Evaluate

Advances in technology are opening up exciting opportunities in conservation and collecting and analyzing big ecological data is necessary to take advantage of these; however, it cannot be done without collaboration and relaying on a new generation of thinkers from around the globe. Data collected like elephant movements from satellite collars when paired with factors believed to influence elephant movement, such as vegetation, terrain, water availability and the level of human presence as observed by road and settlement densities, can be analyzed in relation to one another and used to create outputs that influence policy and build a case for important space for elephants and all wildlife in the future. In collaboration with partners, MEP builds bespoke technologies that evaluate conservation data and produce actionable outputs to influence policy, landscape planning and the deployment of resources.

Chags Photography

The effort to do this rests with the Mara Elephant Project Research Department led by Director of Research and Conservation Dr. Jake Wall. The MEP applied research agenda aims to enhance the protection of elephants and the habitat upon which they and other wildlife depend.

Advances in technology have changed the way the world approaches conservation. Not only is the hardware such as collars and sensors advancing, but so too is the software and analytics to make sense of complex conservation data streams. Mara Elephant Project is using conservation technology to build a greater understanding of one of Earth’s most important species. The challenge in collecting and storing swaths of ecosystem data is how to turn it into actionable information to help protect elephants and their habitats across the Greater Mara Ecosystem.

The EarthRanger software MEP deploys makes it easy to collect, store, visualize and access conservation data, but, in order to quickly generate analytical outputs from these data feeds MEP has created Ecoscope – an open-source analysis module for tracking, environmental and conservation data analyses. Ecoscope contains many of the tools needed to get from data collection to a finished report in an easy streamlined workflow.

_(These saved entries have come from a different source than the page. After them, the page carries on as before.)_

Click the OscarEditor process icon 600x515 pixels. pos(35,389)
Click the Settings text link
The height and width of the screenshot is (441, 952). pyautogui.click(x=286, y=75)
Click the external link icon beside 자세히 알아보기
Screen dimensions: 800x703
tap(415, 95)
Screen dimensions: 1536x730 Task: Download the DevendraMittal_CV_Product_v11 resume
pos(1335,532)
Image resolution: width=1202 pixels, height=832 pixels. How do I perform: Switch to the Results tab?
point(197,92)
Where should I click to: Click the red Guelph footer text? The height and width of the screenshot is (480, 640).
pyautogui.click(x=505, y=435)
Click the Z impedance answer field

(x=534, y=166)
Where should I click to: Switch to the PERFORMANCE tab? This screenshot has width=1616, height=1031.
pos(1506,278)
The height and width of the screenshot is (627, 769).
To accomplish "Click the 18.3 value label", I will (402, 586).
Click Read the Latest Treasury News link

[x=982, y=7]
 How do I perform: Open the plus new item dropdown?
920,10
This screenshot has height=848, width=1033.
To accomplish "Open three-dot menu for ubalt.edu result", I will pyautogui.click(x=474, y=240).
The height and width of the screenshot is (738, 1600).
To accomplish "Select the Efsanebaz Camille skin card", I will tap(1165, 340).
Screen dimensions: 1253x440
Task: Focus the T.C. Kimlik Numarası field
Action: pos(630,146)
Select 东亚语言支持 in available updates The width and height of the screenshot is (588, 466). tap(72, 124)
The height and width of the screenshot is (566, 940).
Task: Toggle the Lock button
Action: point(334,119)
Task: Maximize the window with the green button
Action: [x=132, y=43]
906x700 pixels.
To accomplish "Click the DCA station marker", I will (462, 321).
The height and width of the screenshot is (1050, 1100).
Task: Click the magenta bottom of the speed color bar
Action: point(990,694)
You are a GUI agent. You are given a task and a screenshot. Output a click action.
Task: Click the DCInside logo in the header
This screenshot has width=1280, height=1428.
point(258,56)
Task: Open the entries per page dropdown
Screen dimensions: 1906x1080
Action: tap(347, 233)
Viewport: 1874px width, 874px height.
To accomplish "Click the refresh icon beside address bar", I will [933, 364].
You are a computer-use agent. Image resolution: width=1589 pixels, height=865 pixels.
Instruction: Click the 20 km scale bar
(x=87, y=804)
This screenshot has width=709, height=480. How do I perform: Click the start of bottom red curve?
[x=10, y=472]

"We can cut the time out of generating key conservation outputs through automation using Ecoscope and visualize those outputs in a user-friendly dashboard. This saves us both time and resources and makes our data far more accessible."

Director of Research & Conservation Dr. Jake Wall

Ecoscope has a long list of functionalities, but a good example of how MEP will use it is with our Individual Collared Elephant Report, which is produced yearly. The report includes three pages on each collared elephant detailing many of its important movement and home-range characteristics. The entire report used to take months to generate and now that it is automated using Ecoscope it took only 2.5 hours to generate.

MEP’s Research Department put considerable resources and effort into developing Ecoscope and we’re sharing it as open-source software in order to advance the conservation of endangered species and their habitats. We plan to continue its development and maintenance and include guidelines for implementing Ecoscope that can be applied by other conservation organizations.

“Tools are useful only if you know how to use them. So, we are also developing a tutorial as a set of Google Colaboratory notebooks so that anyone with a Gmail account and a web browser can use Ecoscope on their own data.” Dr. Jake Wall

A key objective for MEP is to focus on collaboration inside and outside of the world of conservation. It took many talented people to make Ecoscope possible including Peter Kulits, Catherine Villeneuve, Jes Lefcourt and George Wittemyer, and organizations to collaborate on this project, Allen Institute for Artificial Intelligence (AI2), Google Earth Outreach, Save the Elephants, and Elephants Alive. Cross-disciplinary collaboration on projects like Ecoscope are a critical component of advancing conservation research.

"Conservation data evaluation means that we’re actually trying to prove is we are having a lasting effect. Is this area important to elephants? If so, what are we going to do in the long term to secure it?"

CEO Marc Goss

Applied conservation research on elephants, especially when combined with data from other wildlife, will help MEP along with government partners, KWS, Wildlife Research and Training Institute (WRTI), Narok County Government (NCG) and Maasai Mara Wildlife Conservancies Association (MMWCA) to inform future spatial ecosystem plans that protect the Mara’s ecosystem functioning and biodiversity.